Categories
Elham's Money View Blog

What Rules Inflation Targeting? A Time for Abandoning Taylor Rule

By Elham Saeidinezhad

“No matter how much suffering you went through, you never wanted to let go of those memories.”
― Haruki Murakami

Following the Global Financial Crisis (GFC), most central banks around the world are facing pressing challenges to reach the inflation target. Most recently, for example, Bank of Japan’s Governor Kuroda warned against threats to price stability and added more pointed language about a possible interest-rate cut. He promised to keep a close watch on the inflation target. As a result, the views are quietly shifting from targeting an inflation level to alternative approaches such as “average inflation targeting.” The more fundamental issue, however, is the fact that the target has never been sustainably achieved even though it has been in place since 2012. Against this backdrop, this is the right moment to steer the debate away from how to reach the 2 percent inflation target towards why we continuously fail to do so. Inflation targeting, enabled by Taylor Rule and based on rational expectations hypothesis, assumes that the public announcement of a medium-term target for inflation shapes the expectations of the future price level. However, once accounting for the financialization of modern economies, it becomes clear that it is not central banks’ abilities to form inflation expectations, but the extent of their influences on securities prices, that equip them to stabilize price levels. Nonetheless, central banks’ magic power to affect inflation might have mostly vanished.

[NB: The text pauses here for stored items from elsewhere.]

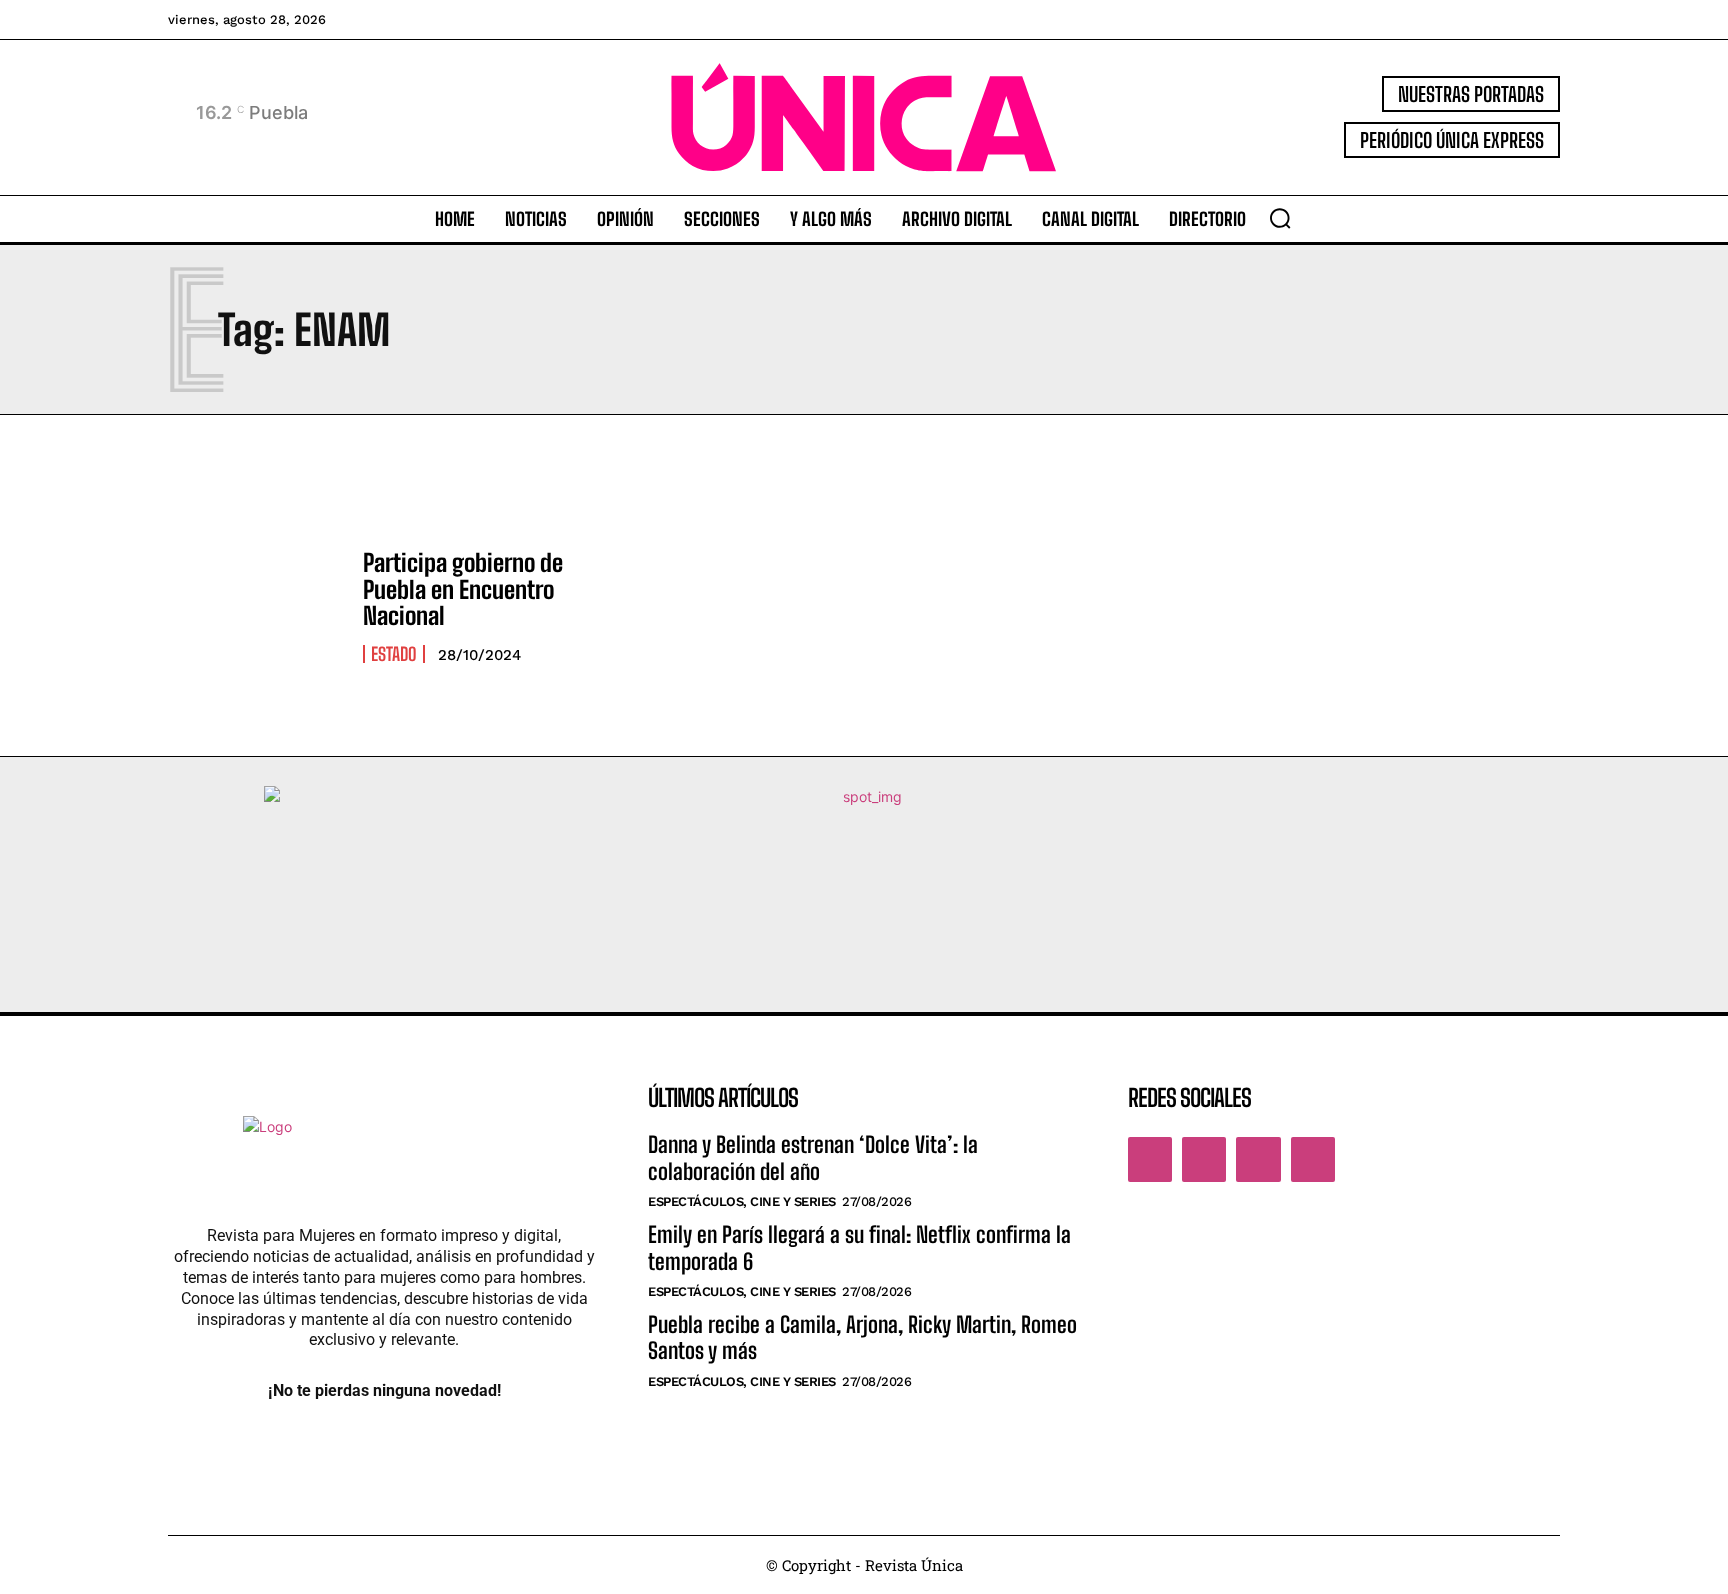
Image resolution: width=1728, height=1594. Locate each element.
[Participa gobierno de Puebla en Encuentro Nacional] (255, 606)
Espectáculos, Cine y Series (742, 1201)
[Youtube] (1313, 1159)
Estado (394, 654)
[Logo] (864, 117)
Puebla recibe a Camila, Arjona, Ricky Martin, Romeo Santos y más (862, 1337)
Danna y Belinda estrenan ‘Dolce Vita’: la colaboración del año (813, 1157)
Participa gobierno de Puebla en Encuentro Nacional (463, 589)
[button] (1280, 218)
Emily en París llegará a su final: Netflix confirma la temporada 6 (859, 1247)
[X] (1258, 1159)
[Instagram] (1204, 1159)
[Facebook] (1150, 1159)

To elaborate on this point, let’s start by defining inflation targeting and its premises. Inflation targeting is a monetary policy framework that aims at getting inflation to 2 percent and recognizes the readings above and below as universally undesirable. The structure that allows central banks to achieve the target is called “Taylor Rule,”- a principle that the monetary authorities should raise nominal interest rates by more than the increase in the inflation rate. The premise of this model is that central banks adjust the short-term interest rate and the quantity of reserves in the inter-bank lending market to influence components of the real economy, such as investment, trade balance, and consumption on residential housing through different channels. These channels are called “monetary transmission mechanisms” collectively and their ultimate goal is to achieve price and output stability.  This structure used to work in the old times when banks used reserves as a primary source of funding to lend to the real economy.

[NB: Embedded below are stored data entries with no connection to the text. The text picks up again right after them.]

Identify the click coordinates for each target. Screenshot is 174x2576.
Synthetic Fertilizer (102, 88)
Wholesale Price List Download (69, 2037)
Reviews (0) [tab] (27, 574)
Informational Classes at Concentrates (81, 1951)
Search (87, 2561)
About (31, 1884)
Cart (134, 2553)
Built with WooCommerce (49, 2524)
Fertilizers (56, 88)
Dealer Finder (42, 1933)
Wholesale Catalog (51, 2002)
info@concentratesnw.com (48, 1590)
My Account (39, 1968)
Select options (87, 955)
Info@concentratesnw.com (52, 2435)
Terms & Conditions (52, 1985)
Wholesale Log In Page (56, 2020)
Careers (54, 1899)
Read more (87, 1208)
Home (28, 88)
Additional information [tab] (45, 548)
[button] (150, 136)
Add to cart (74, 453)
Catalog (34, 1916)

Today, arguably, we are living in a market liquidity system where most of the expenditures in the economy are financed in the capital market through a process known as “securitization.” In these circumstances, when the central bank changes the short-term interest rate and alters the spread between the overnight rate and the term rate, it effectively influences the incentives for dealers in both the money market and the capital market. The money market dealers establish the price of funding liquidity while the securities dealers determine the price of capital, including mortgage-backed securities (MBS). When the central bank increases the rates, it tightens the spread for money market dealers. In response, money market dealers increase the term interest rates and make it more expensive for securities dealers to finance their inventories. This process puts downward pressure on securities prices, including the price of MBS, which in turn increases the interest rates on the underlying loans such as mortgage and auto loans. Measuring the strength of these effects on the prices of the corresponding assets such as houses is notoriously difficult. To conclude, in modern economies, the interest rates on bank loans in most cases are not determined in the overnight domestic money market, where the central bank is the dominant player, but the global capital market. Thus, it is not the ability of monetary authorities to change inflation expectations, but the extent of their effect on securities prices that asset price stability. To retrieve their strength to influence the economy, central banks should start by fixing their understanding of the transmission structure of the monetary policy. Even so, central banks’ magic to affect the price level might have gone for the most part.

Discussion Questions:

  1. What is the main intellectual obstacle in fully understanding the extent of central banks’ power to influence price level?
  2. How are mortgage rates determined in advanced economies such as the U.S.?
  3. What is the main premise of Taylor Rule and Inflation Targeting?